As parents on some level, we look forward to the time when our kids get bored with endless repetition. And, of course, eventually they do and the exultant cries of “do it again” become nothing more than distant echoes from a childhood long past.
I’ve been wondering lately, however, if this aversion to repetition is a sign of a deeper existential malaise that can afflict all of us as we age.
It’s a familiar adage: everything we need to know in life we learned in kindergarten. We tend to associate this maxim with the timeless life lessons about the Golden Rule, sharing, listening and compassion. But we tend to forget that “do it again” is still a common refrain in a kindergarten classroom.

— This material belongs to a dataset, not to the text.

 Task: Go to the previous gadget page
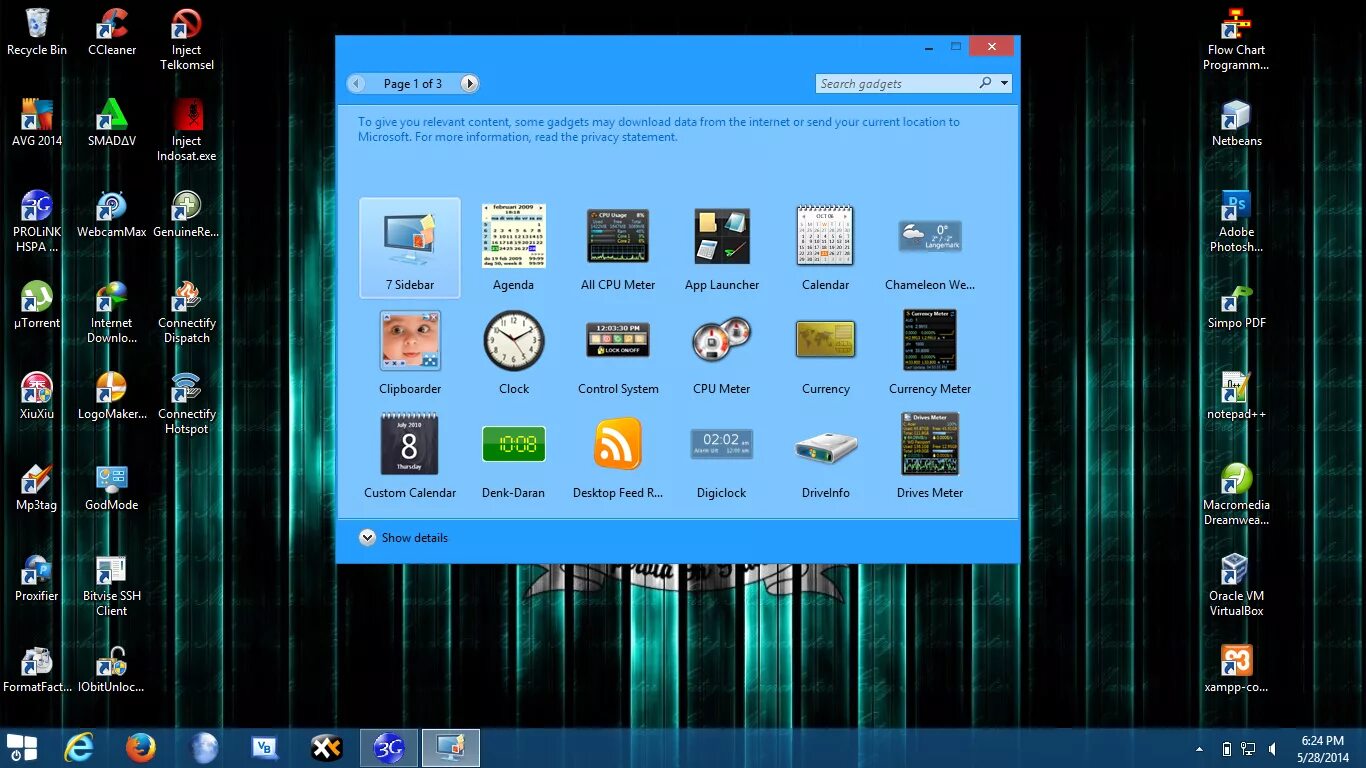pyautogui.click(x=356, y=83)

At the risk of delving too deeply into spiritual matters, whatever your beliefs about the maker of the universe, it is undeniably true that the world is a very repetitive place. The sun rises and sets. The seasons change. Flowers bloom and then die. The tide rises and recedes. Over and over again, in predictable cycles for millions of years.

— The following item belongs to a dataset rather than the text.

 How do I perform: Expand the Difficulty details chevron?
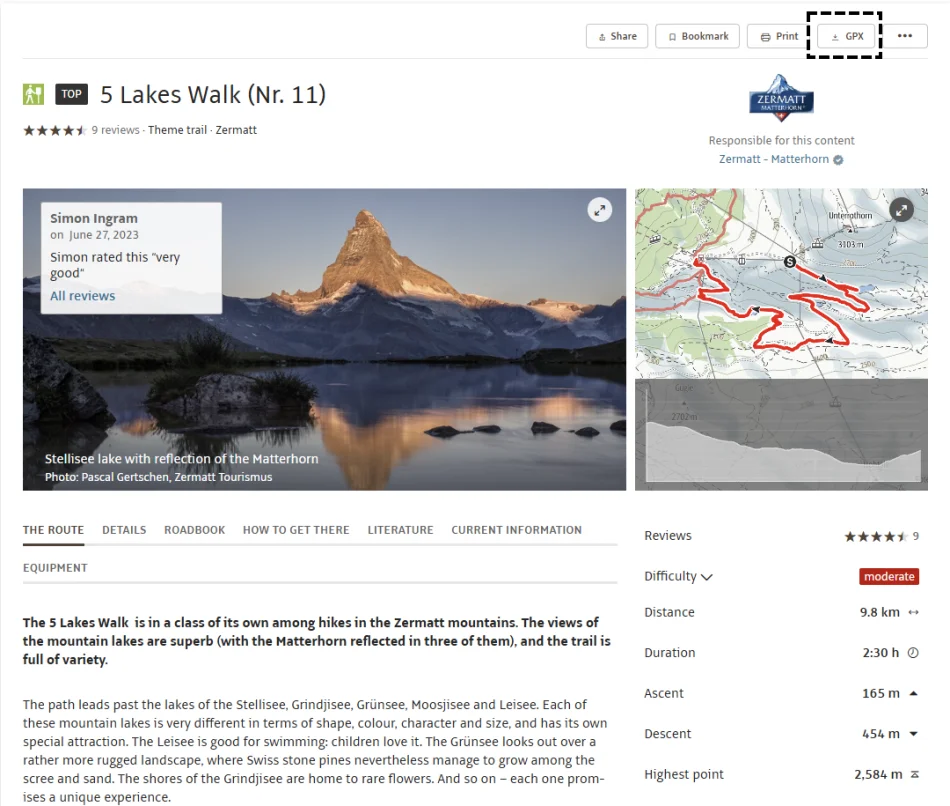click(x=706, y=577)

If you believe that there is an author behind our existence, then it’s hard to argue that He/She doesn’t revel in repetition. Perhaps the creator remains a perpetual child in the sense that He/She says to the sunrise and the ocean tides “do it again” just for the sheer joy of the experience because it never grows old or boring. The universe is not jaded to its everyday wonders.
There’s no stopping the effects gravity or time will have on each of us. Aging is inevitable. But as I’m learning slowly as I progress through middle age, there is a tremendous difference between getting older and being old.
One of the most valuable lessons we can get from a child, or our maker if you believe in such a thing, is the importance of not allowing ourselves to grow bored by the simple pleasures and experiences in life. To do so isn’t a sign of maturity or wisdom, but rather an indication that we have allowed ourselves to be blind to the possibility of seeing something new in the familiar. When this happens, we’ve lost the capacity for wonder and awe. When this happens, we have grown old.
Perhaps the cure for the existential boredom is to avoid the trap of viewing “do it again” as a child’s mantra of repetition. What “do it again” can and should be is a defiant exclamation of eternal renewal and youth, no matter how old we are.